Planning a camping trip can take a lot of time. You have to figure out how many tents you need, what kind of tents, how much food to pack, what tools you need to bring, what clothes you need to wear, etc. A lot of the plans can be based off of one thing, the weather. Going to a rain forest? Pack a heavy rain jacket, a couple of tarps, and waterproof everything. Going to the desert? Pack a sun hat, shorts, and containers for water. Unfortunately, unless you know you’re going to a place with extreme weather, you might not be able to perfectly predict the weather.

This is where Splunk can help. Utilizing historical data from the past three years, I can identify the trends in heat waves and rainstorms to help me plan out my trips. 

I can use past temperature data, specified by time and location from the DarkSky API, to look at past weather phenomena. If I want to take a camping trip to the Poconos, all I have to do is put in the latitude and longitude of the location, use a custom script that I wrote to download the data en masse, ingest it into Splunk, and look at past weather trends. I can then compare it to current weather data to see how long the weather will stay cold or stay warm.

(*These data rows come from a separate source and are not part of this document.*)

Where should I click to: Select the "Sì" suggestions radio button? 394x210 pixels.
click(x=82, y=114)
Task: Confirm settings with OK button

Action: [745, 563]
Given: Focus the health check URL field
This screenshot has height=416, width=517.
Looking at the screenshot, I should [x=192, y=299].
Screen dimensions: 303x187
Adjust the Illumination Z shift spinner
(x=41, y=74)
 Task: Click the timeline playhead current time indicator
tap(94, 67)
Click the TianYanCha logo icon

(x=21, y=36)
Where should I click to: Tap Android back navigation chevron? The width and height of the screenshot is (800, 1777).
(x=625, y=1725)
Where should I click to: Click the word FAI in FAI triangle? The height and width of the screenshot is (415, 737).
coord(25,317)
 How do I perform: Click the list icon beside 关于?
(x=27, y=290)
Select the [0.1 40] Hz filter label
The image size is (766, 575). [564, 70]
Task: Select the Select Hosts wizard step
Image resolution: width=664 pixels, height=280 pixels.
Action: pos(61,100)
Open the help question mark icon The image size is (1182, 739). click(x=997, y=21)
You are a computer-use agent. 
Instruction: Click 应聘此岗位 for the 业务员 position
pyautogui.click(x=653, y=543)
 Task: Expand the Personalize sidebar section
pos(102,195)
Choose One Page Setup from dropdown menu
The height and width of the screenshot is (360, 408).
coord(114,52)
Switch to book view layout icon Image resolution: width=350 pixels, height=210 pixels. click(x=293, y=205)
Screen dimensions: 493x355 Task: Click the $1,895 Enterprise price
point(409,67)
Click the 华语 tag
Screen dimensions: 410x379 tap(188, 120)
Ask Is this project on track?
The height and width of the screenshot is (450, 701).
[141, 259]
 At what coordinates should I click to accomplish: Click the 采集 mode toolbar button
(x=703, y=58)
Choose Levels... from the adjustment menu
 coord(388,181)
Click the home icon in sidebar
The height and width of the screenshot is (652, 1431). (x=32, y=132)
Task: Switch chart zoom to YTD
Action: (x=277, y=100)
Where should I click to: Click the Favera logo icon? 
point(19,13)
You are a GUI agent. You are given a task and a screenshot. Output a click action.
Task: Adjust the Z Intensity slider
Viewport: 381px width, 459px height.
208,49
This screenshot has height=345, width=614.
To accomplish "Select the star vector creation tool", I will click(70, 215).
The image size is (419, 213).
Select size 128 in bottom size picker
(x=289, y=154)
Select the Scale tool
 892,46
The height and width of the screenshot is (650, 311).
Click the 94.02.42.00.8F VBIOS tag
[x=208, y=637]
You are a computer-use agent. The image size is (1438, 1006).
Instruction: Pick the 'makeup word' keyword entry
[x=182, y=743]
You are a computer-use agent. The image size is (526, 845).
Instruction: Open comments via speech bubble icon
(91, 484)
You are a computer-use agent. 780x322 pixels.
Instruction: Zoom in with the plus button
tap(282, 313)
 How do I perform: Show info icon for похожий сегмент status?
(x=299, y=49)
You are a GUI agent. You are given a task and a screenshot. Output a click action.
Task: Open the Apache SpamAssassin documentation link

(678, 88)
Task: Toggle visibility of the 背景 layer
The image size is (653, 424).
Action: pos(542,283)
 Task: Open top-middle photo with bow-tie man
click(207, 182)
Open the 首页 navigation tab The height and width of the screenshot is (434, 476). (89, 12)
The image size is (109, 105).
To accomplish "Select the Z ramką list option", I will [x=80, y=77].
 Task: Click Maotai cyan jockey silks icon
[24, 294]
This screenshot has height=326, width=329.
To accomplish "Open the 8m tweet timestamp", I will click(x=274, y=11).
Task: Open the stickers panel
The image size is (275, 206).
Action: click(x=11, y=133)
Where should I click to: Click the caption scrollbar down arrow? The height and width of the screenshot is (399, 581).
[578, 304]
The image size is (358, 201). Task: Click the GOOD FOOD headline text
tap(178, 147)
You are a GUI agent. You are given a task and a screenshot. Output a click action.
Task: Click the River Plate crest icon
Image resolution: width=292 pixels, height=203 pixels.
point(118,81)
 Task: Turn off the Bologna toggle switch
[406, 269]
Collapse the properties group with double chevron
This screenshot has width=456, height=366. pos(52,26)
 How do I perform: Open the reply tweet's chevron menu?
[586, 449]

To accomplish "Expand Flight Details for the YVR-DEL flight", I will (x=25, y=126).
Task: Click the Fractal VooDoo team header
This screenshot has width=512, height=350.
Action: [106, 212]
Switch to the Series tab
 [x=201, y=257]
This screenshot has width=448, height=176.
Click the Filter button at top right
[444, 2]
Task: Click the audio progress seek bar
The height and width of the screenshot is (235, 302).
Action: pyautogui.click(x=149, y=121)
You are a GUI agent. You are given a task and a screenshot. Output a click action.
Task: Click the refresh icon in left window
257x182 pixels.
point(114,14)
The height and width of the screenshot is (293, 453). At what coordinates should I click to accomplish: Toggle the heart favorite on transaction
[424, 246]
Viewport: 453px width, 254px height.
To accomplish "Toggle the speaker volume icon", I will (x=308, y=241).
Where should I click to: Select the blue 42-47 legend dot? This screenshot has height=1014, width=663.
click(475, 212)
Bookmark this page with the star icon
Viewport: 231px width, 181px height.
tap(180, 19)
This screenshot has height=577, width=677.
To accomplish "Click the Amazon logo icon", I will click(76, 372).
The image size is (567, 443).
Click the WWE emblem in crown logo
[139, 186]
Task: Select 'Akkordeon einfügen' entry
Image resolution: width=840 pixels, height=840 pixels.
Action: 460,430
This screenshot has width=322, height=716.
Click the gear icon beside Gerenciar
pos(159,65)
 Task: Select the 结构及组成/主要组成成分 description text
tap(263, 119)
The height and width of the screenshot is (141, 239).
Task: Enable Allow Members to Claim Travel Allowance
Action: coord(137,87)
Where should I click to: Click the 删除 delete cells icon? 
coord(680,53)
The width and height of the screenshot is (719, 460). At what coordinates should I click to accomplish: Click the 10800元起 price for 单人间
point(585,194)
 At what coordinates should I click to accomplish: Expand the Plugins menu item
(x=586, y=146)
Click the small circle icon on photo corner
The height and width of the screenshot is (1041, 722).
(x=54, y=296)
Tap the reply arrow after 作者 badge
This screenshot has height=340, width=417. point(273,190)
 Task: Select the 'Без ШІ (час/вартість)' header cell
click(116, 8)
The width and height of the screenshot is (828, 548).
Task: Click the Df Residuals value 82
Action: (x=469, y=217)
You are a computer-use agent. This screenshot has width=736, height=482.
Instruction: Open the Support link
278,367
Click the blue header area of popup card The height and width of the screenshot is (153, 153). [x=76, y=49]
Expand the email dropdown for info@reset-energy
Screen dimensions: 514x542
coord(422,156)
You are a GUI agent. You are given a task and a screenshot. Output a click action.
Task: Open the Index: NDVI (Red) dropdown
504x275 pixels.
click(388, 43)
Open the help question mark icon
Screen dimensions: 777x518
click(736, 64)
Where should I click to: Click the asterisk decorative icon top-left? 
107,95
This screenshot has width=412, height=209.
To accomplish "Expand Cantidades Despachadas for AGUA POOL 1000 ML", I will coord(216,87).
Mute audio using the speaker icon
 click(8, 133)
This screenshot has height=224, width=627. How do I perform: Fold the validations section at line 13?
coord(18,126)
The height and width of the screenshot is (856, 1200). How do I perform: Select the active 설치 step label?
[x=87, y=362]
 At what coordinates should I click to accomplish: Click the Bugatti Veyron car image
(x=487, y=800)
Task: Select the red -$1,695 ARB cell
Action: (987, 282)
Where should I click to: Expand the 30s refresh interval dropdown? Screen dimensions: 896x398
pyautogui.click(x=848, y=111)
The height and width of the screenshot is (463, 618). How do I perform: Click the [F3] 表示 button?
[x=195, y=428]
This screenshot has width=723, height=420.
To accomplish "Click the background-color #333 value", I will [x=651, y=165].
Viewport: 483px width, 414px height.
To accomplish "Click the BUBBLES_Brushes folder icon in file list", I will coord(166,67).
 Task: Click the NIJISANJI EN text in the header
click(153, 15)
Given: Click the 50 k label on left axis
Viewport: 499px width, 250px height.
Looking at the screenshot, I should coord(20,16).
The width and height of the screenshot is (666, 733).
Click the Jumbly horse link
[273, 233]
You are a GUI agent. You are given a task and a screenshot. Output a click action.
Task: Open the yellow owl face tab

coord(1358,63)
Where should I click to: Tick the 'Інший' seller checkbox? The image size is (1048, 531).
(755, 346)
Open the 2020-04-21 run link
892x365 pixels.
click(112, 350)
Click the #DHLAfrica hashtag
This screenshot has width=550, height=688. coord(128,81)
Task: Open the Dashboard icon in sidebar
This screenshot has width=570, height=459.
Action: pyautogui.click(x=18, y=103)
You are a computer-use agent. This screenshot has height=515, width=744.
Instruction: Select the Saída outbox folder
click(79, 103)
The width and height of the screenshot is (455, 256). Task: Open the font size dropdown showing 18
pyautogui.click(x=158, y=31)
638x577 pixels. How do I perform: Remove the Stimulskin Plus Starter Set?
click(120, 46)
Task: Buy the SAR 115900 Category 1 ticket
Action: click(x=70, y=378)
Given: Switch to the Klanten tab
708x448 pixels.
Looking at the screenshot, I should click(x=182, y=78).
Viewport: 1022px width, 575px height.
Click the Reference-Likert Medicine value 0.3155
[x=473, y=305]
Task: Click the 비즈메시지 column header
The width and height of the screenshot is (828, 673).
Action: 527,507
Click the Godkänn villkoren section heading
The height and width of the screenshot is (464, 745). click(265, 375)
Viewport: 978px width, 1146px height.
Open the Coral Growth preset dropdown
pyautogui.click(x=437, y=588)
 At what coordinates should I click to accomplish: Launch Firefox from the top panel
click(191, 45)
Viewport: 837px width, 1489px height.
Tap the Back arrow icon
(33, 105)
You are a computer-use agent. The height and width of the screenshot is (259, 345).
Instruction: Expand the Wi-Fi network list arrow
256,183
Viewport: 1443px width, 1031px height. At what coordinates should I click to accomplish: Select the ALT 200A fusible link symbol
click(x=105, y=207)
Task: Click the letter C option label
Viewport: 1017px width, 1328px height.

The DarkSky API is a perfect weather site to use with Splunk. It can be customized to get historical data from any location at any time in the past. Additionally, it returns it in a very nice JSON format, which slots perfectly into Splunk by setting the field INDEXED_EXTRACTIONS to json in the props.conf.

Additionally, I can use precipitation data to do a similar thing; I can use past historical data to see how long it will be raining or snowing, or how windy it will be.

Weather can be a fickle and unpredictable phenomena. We are a long way off from being able to perfectly predict the weather; even 24-hours in advance. Using tools like Splunk and DarkSky API, we can make rough estimates and plan trips based off of historical data. The above is just a quick glimpse into the possibilities of combining Splunk and the DarkSky API. Other fields given in the json include, but aren't limited to: the cloud cover, the moon cycle, the sunrise and sunset time, the air pressure, and the ozone. What we can do with this amount of weather data is only limited to one's imagination.